**Request:**
Copy each of the records below word for word, keeping every line as it is.

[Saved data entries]
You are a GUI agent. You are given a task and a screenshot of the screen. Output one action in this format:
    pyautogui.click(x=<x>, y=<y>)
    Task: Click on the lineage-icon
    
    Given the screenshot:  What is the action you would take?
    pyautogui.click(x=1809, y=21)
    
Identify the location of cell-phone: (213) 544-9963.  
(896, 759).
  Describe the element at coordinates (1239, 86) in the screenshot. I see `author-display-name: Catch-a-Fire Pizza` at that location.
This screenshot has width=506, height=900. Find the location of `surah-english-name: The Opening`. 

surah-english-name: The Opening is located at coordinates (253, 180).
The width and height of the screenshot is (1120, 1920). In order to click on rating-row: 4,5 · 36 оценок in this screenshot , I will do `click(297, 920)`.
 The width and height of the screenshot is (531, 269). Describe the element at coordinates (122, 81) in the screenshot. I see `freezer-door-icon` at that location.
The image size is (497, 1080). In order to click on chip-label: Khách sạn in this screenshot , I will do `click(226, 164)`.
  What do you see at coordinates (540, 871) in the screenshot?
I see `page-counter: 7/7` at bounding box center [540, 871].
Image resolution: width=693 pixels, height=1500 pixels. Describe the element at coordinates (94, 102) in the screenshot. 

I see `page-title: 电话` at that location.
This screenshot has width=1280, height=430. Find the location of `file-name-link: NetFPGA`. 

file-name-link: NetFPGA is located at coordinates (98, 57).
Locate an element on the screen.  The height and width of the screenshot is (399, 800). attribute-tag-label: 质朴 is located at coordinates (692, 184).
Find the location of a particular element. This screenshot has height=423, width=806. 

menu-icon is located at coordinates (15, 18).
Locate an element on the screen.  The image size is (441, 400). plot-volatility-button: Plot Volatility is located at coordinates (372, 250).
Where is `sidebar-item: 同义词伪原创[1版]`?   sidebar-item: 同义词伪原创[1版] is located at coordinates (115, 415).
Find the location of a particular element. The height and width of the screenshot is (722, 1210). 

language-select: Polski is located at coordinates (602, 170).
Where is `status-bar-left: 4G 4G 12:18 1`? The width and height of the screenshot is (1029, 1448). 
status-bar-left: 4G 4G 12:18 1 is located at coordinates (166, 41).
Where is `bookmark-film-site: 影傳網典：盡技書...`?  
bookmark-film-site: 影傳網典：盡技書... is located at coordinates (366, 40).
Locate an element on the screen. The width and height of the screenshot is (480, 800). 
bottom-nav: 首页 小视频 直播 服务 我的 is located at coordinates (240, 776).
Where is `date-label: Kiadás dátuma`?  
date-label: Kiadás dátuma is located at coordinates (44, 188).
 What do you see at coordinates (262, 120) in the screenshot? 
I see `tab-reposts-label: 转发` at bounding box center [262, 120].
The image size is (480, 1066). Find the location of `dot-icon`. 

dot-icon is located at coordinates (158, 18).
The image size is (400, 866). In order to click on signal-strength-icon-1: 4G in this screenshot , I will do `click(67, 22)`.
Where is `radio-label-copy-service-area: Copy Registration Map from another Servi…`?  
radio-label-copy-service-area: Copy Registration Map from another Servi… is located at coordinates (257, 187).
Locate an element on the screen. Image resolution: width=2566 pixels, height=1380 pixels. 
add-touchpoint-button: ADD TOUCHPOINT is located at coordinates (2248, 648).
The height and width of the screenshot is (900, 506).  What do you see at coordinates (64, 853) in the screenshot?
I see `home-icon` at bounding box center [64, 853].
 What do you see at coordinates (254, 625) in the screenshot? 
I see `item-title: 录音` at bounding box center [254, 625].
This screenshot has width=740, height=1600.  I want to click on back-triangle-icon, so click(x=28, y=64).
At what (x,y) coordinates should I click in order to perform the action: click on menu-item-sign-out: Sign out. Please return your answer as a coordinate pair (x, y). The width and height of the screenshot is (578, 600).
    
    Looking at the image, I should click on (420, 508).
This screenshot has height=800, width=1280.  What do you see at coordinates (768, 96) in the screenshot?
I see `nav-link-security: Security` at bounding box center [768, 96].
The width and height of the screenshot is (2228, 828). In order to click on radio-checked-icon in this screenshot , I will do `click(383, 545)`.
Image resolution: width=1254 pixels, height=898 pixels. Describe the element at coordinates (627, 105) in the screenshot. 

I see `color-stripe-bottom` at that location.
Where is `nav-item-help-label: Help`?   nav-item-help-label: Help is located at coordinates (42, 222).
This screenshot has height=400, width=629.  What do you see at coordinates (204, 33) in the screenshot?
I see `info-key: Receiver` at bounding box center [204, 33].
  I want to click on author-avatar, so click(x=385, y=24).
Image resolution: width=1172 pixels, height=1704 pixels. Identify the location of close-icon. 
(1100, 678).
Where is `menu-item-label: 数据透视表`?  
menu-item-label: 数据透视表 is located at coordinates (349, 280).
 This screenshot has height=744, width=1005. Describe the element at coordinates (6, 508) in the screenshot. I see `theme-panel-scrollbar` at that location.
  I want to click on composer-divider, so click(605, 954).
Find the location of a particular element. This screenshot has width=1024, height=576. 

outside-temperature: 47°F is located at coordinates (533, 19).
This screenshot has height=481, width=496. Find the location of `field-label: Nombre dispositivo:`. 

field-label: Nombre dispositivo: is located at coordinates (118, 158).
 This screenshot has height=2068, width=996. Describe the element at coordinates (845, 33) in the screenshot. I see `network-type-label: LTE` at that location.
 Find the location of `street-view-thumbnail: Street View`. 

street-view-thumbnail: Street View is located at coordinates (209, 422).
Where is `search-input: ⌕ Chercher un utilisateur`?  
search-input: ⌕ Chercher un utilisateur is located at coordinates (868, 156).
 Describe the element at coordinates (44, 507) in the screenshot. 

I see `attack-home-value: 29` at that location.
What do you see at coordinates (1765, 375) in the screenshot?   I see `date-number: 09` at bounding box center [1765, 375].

**Answer to this task:**
You are a GUI agent. You are given a task and a screenshot of the screen. Output one action in this format:
    pyautogui.click(x=<x>, y=<y>)
    Task: Click on the lineage-icon
    
    Given the screenshot:  What is the action you would take?
    pyautogui.click(x=1809, y=21)
    
Identify the location of cell-phone: (213) 544-9963.  
(896, 759).
  Describe the element at coordinates (1239, 86) in the screenshot. I see `author-display-name: Catch-a-Fire Pizza` at that location.
This screenshot has width=506, height=900. Find the location of `surah-english-name: The Opening`. 

surah-english-name: The Opening is located at coordinates (253, 180).
The width and height of the screenshot is (1120, 1920). In order to click on rating-row: 4,5 · 36 оценок in this screenshot , I will do `click(297, 920)`.
 The width and height of the screenshot is (531, 269). Describe the element at coordinates (122, 81) in the screenshot. I see `freezer-door-icon` at that location.
The image size is (497, 1080). In order to click on chip-label: Khách sạn in this screenshot , I will do `click(226, 164)`.
  What do you see at coordinates (540, 871) in the screenshot?
I see `page-counter: 7/7` at bounding box center [540, 871].
Image resolution: width=693 pixels, height=1500 pixels. Describe the element at coordinates (94, 102) in the screenshot. 

I see `page-title: 电话` at that location.
This screenshot has width=1280, height=430. Find the location of `file-name-link: NetFPGA`. 

file-name-link: NetFPGA is located at coordinates (98, 57).
Locate an element on the screen.  The height and width of the screenshot is (399, 800). attribute-tag-label: 质朴 is located at coordinates (692, 184).
Find the location of a particular element. This screenshot has height=423, width=806. 

menu-icon is located at coordinates (15, 18).
Locate an element on the screen.  The image size is (441, 400). plot-volatility-button: Plot Volatility is located at coordinates (372, 250).
Where is `sidebar-item: 同义词伪原创[1版]`?   sidebar-item: 同义词伪原创[1版] is located at coordinates (115, 415).
Find the location of a particular element. The height and width of the screenshot is (722, 1210). 

language-select: Polski is located at coordinates (602, 170).
Where is `status-bar-left: 4G 4G 12:18 1`? The width and height of the screenshot is (1029, 1448). 
status-bar-left: 4G 4G 12:18 1 is located at coordinates (166, 41).
Where is `bookmark-film-site: 影傳網典：盡技書...`?  
bookmark-film-site: 影傳網典：盡技書... is located at coordinates (366, 40).
Locate an element on the screen. The width and height of the screenshot is (480, 800). 
bottom-nav: 首页 小视频 直播 服务 我的 is located at coordinates (240, 776).
Where is `date-label: Kiadás dátuma`?  
date-label: Kiadás dátuma is located at coordinates (44, 188).
 What do you see at coordinates (262, 120) in the screenshot? 
I see `tab-reposts-label: 转发` at bounding box center [262, 120].
The image size is (480, 1066). Find the location of `dot-icon`. 

dot-icon is located at coordinates (158, 18).
The image size is (400, 866). In order to click on signal-strength-icon-1: 4G in this screenshot , I will do `click(67, 22)`.
Where is `radio-label-copy-service-area: Copy Registration Map from another Servi…`?  
radio-label-copy-service-area: Copy Registration Map from another Servi… is located at coordinates (257, 187).
Locate an element on the screen. Image resolution: width=2566 pixels, height=1380 pixels. 
add-touchpoint-button: ADD TOUCHPOINT is located at coordinates (2248, 648).
The height and width of the screenshot is (900, 506).  What do you see at coordinates (64, 853) in the screenshot?
I see `home-icon` at bounding box center [64, 853].
 What do you see at coordinates (254, 625) in the screenshot? 
I see `item-title: 录音` at bounding box center [254, 625].
This screenshot has width=740, height=1600.  I want to click on back-triangle-icon, so click(x=28, y=64).
At what (x,y) coordinates should I click in order to perform the action: click on menu-item-sign-out: Sign out. Please return your answer as a coordinate pair (x, y). The width and height of the screenshot is (578, 600).
    
    Looking at the image, I should click on (420, 508).
This screenshot has height=800, width=1280.  What do you see at coordinates (768, 96) in the screenshot?
I see `nav-link-security: Security` at bounding box center [768, 96].
The width and height of the screenshot is (2228, 828). In order to click on radio-checked-icon in this screenshot , I will do `click(383, 545)`.
Image resolution: width=1254 pixels, height=898 pixels. Describe the element at coordinates (627, 105) in the screenshot. 

I see `color-stripe-bottom` at that location.
Where is `nav-item-help-label: Help`?   nav-item-help-label: Help is located at coordinates (42, 222).
This screenshot has height=400, width=629.  What do you see at coordinates (204, 33) in the screenshot?
I see `info-key: Receiver` at bounding box center [204, 33].
  I want to click on author-avatar, so click(x=385, y=24).
Image resolution: width=1172 pixels, height=1704 pixels. Identify the location of close-icon. 
(1100, 678).
Where is `menu-item-label: 数据透视表`?  
menu-item-label: 数据透视表 is located at coordinates (349, 280).
 This screenshot has height=744, width=1005. Describe the element at coordinates (6, 508) in the screenshot. I see `theme-panel-scrollbar` at that location.
  I want to click on composer-divider, so click(605, 954).
Find the location of a particular element. This screenshot has width=1024, height=576. 

outside-temperature: 47°F is located at coordinates (533, 19).
This screenshot has height=481, width=496. Find the location of `field-label: Nombre dispositivo:`. 

field-label: Nombre dispositivo: is located at coordinates (118, 158).
 This screenshot has height=2068, width=996. Describe the element at coordinates (845, 33) in the screenshot. I see `network-type-label: LTE` at that location.
 Find the location of `street-view-thumbnail: Street View`. 

street-view-thumbnail: Street View is located at coordinates (209, 422).
Where is `search-input: ⌕ Chercher un utilisateur`?  
search-input: ⌕ Chercher un utilisateur is located at coordinates (868, 156).
 Describe the element at coordinates (44, 507) in the screenshot. 

I see `attack-home-value: 29` at that location.
What do you see at coordinates (1765, 375) in the screenshot?   I see `date-number: 09` at bounding box center [1765, 375].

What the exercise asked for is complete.